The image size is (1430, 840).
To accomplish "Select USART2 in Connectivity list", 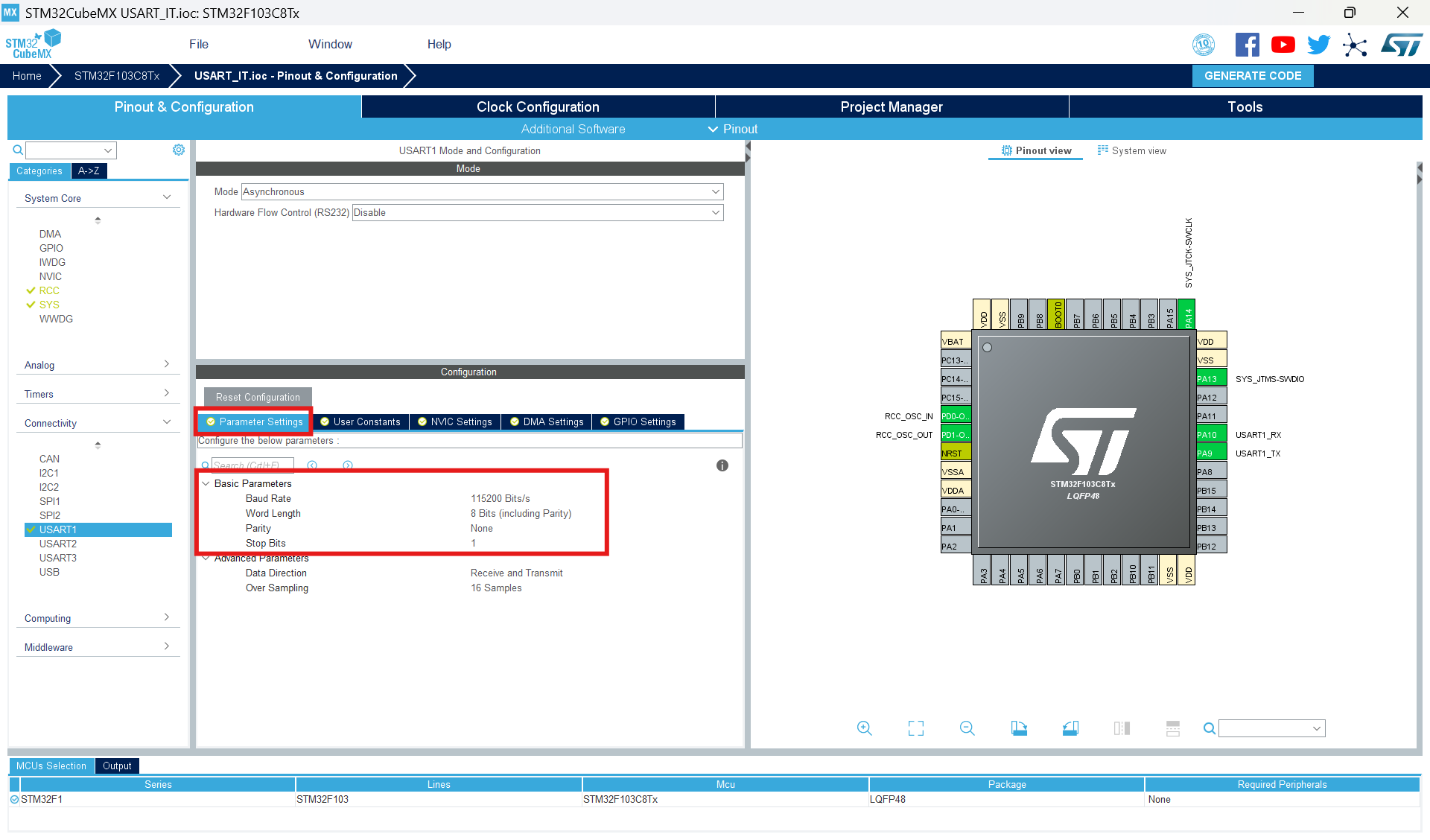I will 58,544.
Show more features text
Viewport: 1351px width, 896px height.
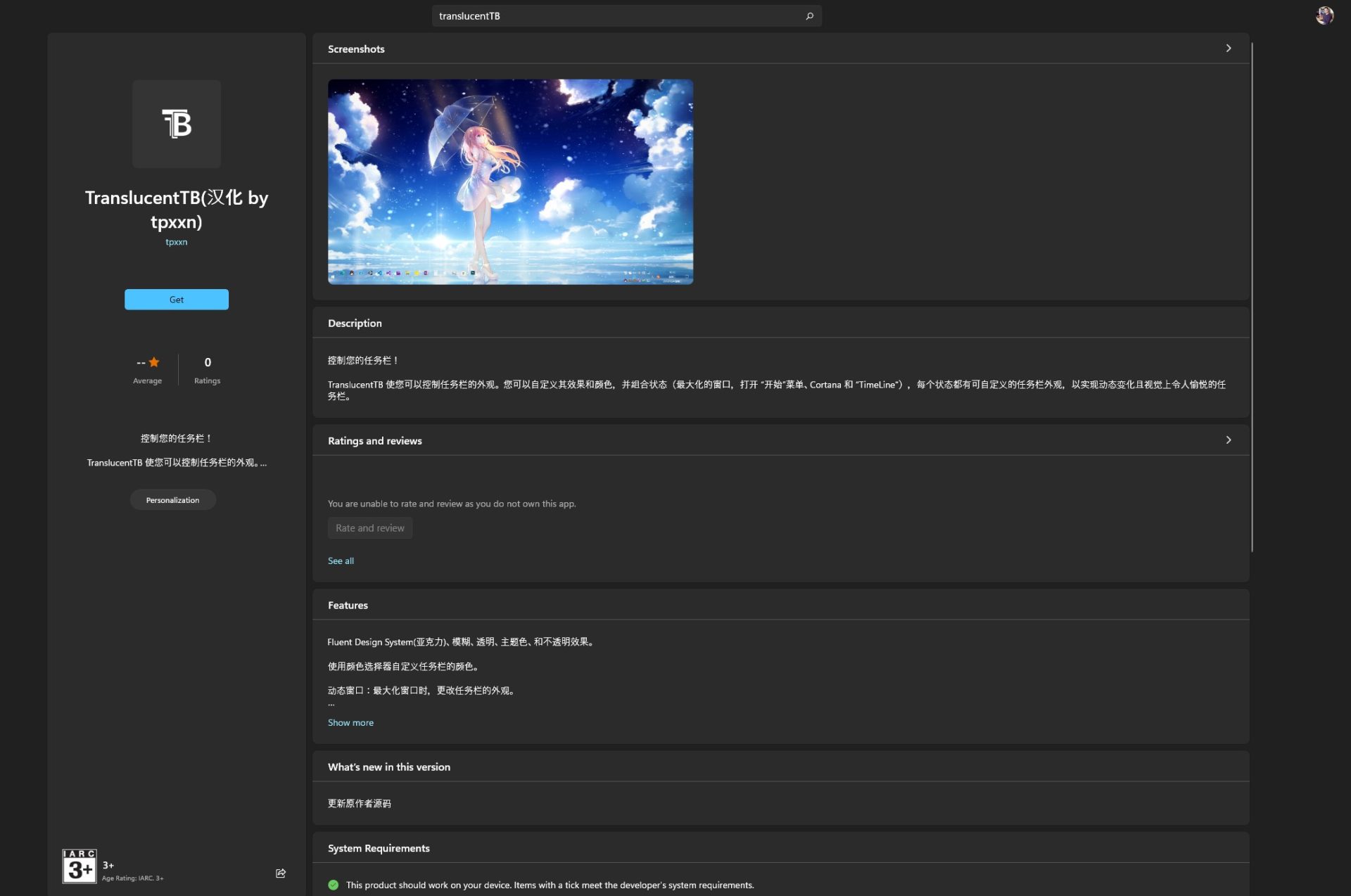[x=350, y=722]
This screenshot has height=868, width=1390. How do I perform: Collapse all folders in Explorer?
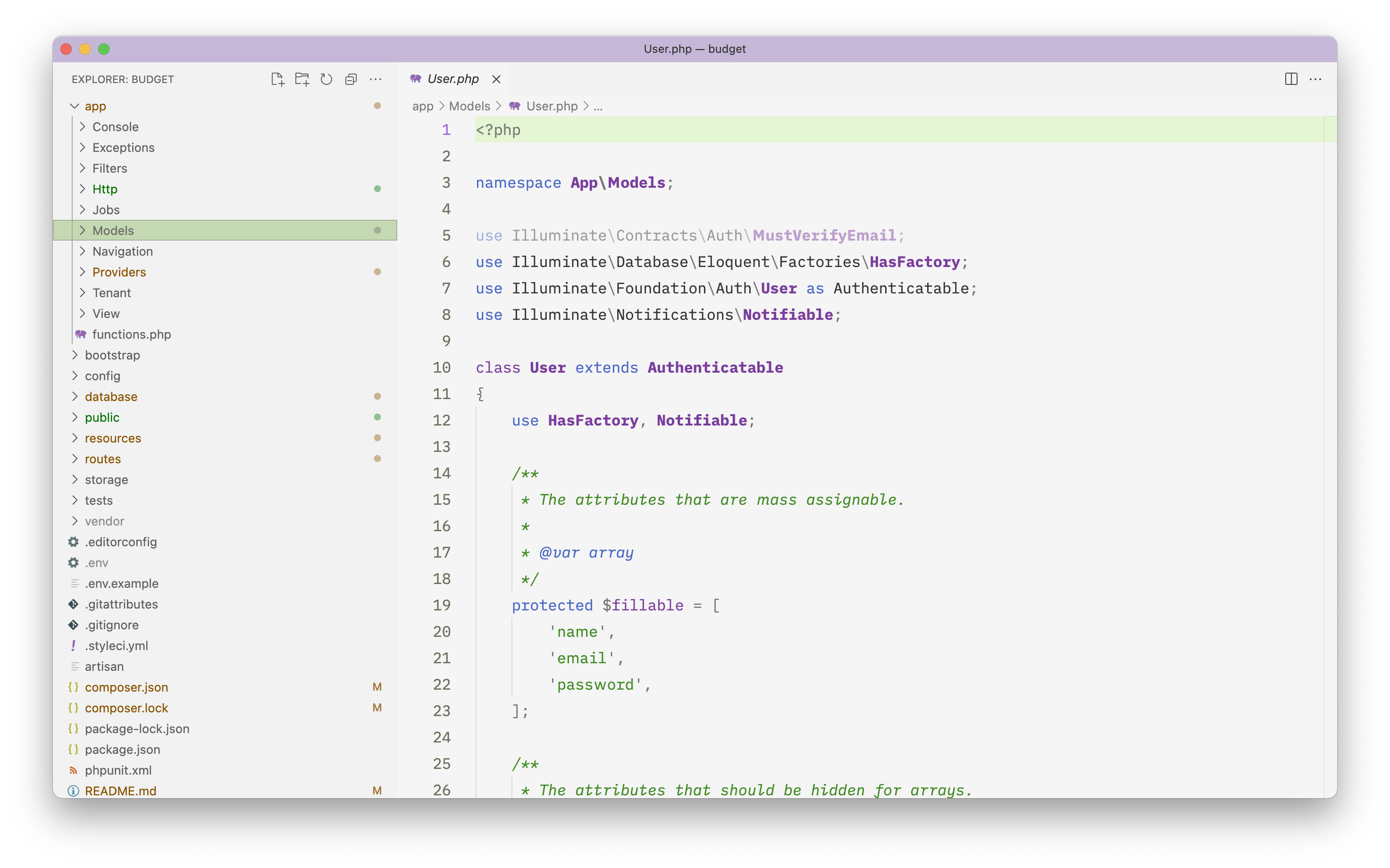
==================================================
Return only the lines from the one that contains "Viewport: 1351px width, 896px height." through the closing line of the data, inclusive, reproduced exactly and with every picture left out.

Viewport: 1351px width, 896px height.
[x=350, y=722]
This screenshot has height=868, width=1390. How do I perform: Collapse all folders in Explorer?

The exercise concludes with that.